● Provided data
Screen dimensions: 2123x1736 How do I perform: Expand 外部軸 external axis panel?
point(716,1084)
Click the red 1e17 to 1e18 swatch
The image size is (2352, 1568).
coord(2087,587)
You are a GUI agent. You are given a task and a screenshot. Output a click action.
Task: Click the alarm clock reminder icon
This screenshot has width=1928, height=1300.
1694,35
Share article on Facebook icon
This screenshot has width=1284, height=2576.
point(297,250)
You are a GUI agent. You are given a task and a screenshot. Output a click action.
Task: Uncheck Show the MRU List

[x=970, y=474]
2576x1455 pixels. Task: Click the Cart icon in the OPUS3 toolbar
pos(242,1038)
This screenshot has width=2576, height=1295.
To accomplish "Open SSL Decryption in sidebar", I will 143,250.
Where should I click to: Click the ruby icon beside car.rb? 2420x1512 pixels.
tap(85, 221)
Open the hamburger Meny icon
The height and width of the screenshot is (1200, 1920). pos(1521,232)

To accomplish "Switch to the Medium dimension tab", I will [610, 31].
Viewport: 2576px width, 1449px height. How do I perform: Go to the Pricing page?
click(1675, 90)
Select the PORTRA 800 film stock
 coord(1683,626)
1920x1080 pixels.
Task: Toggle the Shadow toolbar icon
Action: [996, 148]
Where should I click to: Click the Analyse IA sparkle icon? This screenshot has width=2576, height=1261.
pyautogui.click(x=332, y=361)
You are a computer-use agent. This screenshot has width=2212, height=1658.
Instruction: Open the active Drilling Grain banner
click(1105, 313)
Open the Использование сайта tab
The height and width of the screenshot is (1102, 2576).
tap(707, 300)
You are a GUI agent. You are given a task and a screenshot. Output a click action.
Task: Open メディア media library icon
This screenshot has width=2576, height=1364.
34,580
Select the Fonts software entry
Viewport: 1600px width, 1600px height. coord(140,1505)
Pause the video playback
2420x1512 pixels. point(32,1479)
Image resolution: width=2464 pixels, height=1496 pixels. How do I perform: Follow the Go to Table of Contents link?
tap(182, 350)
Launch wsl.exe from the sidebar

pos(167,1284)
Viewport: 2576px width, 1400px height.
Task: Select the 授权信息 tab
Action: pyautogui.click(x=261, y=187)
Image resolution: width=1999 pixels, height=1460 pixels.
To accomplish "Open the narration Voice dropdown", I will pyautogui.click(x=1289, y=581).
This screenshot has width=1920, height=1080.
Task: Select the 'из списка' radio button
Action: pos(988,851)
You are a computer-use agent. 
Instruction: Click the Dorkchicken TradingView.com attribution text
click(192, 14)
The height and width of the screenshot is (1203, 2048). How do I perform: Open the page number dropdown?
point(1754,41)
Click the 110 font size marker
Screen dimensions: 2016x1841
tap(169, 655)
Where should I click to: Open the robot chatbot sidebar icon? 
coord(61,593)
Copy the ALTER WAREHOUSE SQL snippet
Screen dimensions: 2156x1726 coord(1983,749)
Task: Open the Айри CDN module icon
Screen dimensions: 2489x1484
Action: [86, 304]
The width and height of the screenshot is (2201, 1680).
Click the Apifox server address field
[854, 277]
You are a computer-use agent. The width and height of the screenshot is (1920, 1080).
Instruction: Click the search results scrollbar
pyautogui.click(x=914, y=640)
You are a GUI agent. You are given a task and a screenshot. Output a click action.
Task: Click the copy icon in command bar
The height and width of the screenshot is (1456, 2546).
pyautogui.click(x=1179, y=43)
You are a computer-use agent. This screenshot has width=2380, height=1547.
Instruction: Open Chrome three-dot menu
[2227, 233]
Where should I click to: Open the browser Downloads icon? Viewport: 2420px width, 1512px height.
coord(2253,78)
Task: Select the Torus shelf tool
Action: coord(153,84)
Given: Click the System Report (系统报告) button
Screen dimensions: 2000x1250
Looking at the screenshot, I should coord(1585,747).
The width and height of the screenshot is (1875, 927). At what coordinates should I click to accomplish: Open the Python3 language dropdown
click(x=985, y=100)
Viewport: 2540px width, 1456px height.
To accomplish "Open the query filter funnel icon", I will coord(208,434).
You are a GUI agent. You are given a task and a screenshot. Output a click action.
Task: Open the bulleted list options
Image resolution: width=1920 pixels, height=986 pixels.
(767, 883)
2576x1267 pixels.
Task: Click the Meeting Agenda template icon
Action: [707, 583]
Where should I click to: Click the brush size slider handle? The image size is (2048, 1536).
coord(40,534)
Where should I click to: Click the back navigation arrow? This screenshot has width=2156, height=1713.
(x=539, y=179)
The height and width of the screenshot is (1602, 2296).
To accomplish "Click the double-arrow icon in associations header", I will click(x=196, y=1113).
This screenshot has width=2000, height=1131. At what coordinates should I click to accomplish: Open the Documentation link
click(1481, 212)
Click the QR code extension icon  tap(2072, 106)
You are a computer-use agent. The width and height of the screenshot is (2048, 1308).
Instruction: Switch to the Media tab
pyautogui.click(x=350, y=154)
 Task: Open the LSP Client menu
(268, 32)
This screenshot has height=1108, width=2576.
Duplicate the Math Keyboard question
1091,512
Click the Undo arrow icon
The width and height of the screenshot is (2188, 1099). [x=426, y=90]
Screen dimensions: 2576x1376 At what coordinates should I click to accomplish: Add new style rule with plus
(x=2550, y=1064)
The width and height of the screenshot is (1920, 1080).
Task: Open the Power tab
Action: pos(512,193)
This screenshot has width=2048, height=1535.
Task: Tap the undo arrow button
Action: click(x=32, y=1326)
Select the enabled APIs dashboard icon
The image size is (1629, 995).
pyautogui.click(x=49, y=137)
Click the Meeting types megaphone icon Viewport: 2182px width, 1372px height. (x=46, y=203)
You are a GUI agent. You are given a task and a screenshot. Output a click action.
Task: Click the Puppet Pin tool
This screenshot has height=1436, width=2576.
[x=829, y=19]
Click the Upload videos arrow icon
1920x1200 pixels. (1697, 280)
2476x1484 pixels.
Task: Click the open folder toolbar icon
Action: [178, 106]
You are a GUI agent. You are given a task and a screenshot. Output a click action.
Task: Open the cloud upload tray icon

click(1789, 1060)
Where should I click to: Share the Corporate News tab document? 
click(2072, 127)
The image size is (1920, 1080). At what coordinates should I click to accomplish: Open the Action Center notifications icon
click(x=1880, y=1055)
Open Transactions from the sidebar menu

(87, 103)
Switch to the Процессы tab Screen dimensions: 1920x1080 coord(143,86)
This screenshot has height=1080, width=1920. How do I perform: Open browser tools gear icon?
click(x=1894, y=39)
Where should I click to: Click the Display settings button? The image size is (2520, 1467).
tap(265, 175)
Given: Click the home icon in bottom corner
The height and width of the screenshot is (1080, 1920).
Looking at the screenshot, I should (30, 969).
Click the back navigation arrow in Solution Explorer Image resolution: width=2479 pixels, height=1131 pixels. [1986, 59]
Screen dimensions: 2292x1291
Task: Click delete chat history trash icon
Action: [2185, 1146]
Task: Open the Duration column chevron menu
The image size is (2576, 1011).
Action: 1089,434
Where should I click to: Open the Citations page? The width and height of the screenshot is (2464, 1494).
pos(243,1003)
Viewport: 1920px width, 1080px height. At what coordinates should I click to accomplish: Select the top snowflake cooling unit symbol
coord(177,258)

● Work to complete
Give back, word for word, the lines of the records that run from the one holding "This screenshot has height=1436, width=2576." to the very last.

● Output for this task
This screenshot has height=1436, width=2576.
[x=829, y=19]
Click the Upload videos arrow icon
1920x1200 pixels. (1697, 280)
2476x1484 pixels.
Task: Click the open folder toolbar icon
Action: [178, 106]
You are a GUI agent. You are given a task and a screenshot. Output a click action.
Task: Open the cloud upload tray icon

click(1789, 1060)
Where should I click to: Share the Corporate News tab document? 
click(2072, 127)
The image size is (1920, 1080). At what coordinates should I click to accomplish: Open the Action Center notifications icon
click(x=1880, y=1055)
Open Transactions from the sidebar menu

(87, 103)
Switch to the Процессы tab Screen dimensions: 1920x1080 coord(143,86)
This screenshot has height=1080, width=1920. How do I perform: Open browser tools gear icon?
click(x=1894, y=39)
Where should I click to: Click the Display settings button? The image size is (2520, 1467).
tap(265, 175)
Given: Click the home icon in bottom corner
The height and width of the screenshot is (1080, 1920).
Looking at the screenshot, I should (30, 969).
Click the back navigation arrow in Solution Explorer Image resolution: width=2479 pixels, height=1131 pixels. [1986, 59]
Screen dimensions: 2292x1291
Task: Click delete chat history trash icon
Action: [2185, 1146]
Task: Open the Duration column chevron menu
The image size is (2576, 1011).
Action: 1089,434
Where should I click to: Open the Citations page? The width and height of the screenshot is (2464, 1494).
pos(243,1003)
Viewport: 1920px width, 1080px height. At what coordinates should I click to accomplish: Select the top snowflake cooling unit symbol
coord(177,258)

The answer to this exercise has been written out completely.